East-Med projesi tamamen biter
Sahanın risklerle birlikte belirli fırsatları da beraberinde getirdiğini vurgulayan Korkmaz, “Tüm bölge ülkeleri için Türkiye’nin imzalamış olduğu deniz yetki alanları sınırlandırılması mutabakatının bir model olarak benimsenme olasılığı söz konusu. Tabi bunun öncelikle alanda varlığının gerçekleşmesi gerek. Bu da Trablus hükümetinin hayatta kalmasına bağlı. Türkiye bu anlamda Serrac hükümetine desteğini devam ettirecektir. Bu anlaşmanın yaşaması demek, daha önce de sahada defalarca ölmüş olan East-Med projesinin tamamen ölmesi demektir. Böylece bölgedeki aktörler kendileri açısından daha kârlı olan Türkiye’nin sunmuş olduğu modele yönelebilir. Bölgedeki tansiyon artarken başka bir diyalog mekanizması bölge aktörleri arasında oluşabilir. Bu da başka bir fırsat. Türkiye’nin açmış olduğu diplomasi, aslında caydırıcılık üzerinden bu tür bir diyaloğun başlatılması yönünde gelişebilir” diye konuştu.
Türkiye’nin hamlesi Hafter’i durdurdu
Libya için Türkiye’nin varlığının büyük bir etki yarattığını kaydeden Prof. Dr. Michelangelo Guida, “Son haftalara kadar taraflar arasında bir denge yoktu. Askeri gücü olan Hafter yavaş da olsa Trablus’a doğru ilerliyordu. Türkiye’nin hamlesi bu durumu bozdu, Serrac’ı güçlendirerek diplomatik çözüme doğru bir yol açtı. Taraflar üzerinde bir baskı kuramayan ya da bu aşamada kurmak istemeyen Avrupalı aktörler bu noktada zayıf kaldılar. Rusya burada büyük bir rol oynayabilir ama politikası şu an net olarak kestirilemiyor. Hafter hâlâ sahada güçlü olduğunu düşünüyor. Onu destekleyen ülkeler de benzer görüşe sahip olabilirler. En azından Berlin konferansına kadar denge değişecek mi, Hafter’e bir baskı yapılacak mı bunu görmek istiyorlar. Muhtemelen şu an bekleme aşamasındalar. Serrac meşru olduğu için güçlüyken Hafter de askeri açıdan güçlü” ifadelerini kullandı.

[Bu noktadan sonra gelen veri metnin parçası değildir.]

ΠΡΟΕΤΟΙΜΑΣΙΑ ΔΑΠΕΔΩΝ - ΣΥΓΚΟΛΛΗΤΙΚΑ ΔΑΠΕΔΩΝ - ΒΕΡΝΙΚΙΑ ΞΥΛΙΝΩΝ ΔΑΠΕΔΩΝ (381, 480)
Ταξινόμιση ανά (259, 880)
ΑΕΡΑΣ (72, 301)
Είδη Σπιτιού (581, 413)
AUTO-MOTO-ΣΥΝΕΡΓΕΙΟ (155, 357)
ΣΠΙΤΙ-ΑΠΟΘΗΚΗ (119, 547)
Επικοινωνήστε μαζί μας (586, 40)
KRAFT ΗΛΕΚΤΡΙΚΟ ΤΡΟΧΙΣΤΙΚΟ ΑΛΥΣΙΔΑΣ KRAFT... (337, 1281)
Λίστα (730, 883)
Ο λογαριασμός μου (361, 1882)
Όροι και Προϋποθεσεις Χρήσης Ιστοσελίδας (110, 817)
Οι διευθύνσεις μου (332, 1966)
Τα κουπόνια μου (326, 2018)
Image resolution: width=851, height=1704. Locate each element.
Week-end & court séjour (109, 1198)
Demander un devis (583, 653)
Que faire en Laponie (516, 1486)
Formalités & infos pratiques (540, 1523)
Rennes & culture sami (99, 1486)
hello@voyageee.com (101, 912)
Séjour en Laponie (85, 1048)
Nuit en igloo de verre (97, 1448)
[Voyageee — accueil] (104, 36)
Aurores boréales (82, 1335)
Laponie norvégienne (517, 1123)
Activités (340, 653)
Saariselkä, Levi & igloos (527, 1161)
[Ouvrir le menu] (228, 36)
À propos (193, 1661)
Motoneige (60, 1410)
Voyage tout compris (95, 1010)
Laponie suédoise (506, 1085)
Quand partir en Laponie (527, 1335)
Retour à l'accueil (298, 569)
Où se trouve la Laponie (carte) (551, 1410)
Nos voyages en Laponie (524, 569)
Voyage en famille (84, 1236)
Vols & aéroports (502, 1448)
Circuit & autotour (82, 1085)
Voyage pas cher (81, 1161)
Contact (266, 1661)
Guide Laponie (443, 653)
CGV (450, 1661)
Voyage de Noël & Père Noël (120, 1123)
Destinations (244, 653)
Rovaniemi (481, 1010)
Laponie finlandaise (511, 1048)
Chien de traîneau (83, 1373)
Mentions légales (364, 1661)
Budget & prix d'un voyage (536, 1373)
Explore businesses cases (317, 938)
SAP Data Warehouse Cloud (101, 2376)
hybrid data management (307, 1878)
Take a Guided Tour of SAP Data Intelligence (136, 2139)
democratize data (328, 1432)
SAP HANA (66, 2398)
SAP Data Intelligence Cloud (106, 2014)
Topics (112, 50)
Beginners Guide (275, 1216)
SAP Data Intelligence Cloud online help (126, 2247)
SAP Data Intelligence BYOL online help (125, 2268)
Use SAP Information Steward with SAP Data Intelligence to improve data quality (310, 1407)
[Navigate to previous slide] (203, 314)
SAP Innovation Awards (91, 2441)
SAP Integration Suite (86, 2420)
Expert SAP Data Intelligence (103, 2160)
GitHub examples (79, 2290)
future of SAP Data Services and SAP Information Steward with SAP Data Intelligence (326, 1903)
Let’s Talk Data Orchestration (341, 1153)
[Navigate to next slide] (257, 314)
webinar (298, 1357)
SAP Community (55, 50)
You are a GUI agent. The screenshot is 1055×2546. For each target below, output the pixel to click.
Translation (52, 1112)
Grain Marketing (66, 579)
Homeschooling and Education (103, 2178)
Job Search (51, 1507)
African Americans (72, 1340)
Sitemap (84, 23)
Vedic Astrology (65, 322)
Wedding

Türkiye dengeyi kurarsa Hafter mecbur kalır
Libya’da dinamiklerin ve ittifakların sürekli değiştiğinin altını çizen Leonard Faytre şöyle konuştu: “Darbeci Hafter sahada kendisinin güçlü olduğunu düşündüğü için Serrac’a neden taviz vermesi gerektiğini sorguluyor. Burada önemli olan Türkiye’nin Libya’daki operasyonuyla bu güç dengesini değiştirip yeni bir denge kurabileceği konusu. Türkiye oraya gönderdiği askerlerle Serrac hükümetine bir güç sağlayabilirse yeni bir denge tesis etmiş olacak. İşte o zaman Hafter mutabakata da konferansa da katılmaya mecbur kalacak.”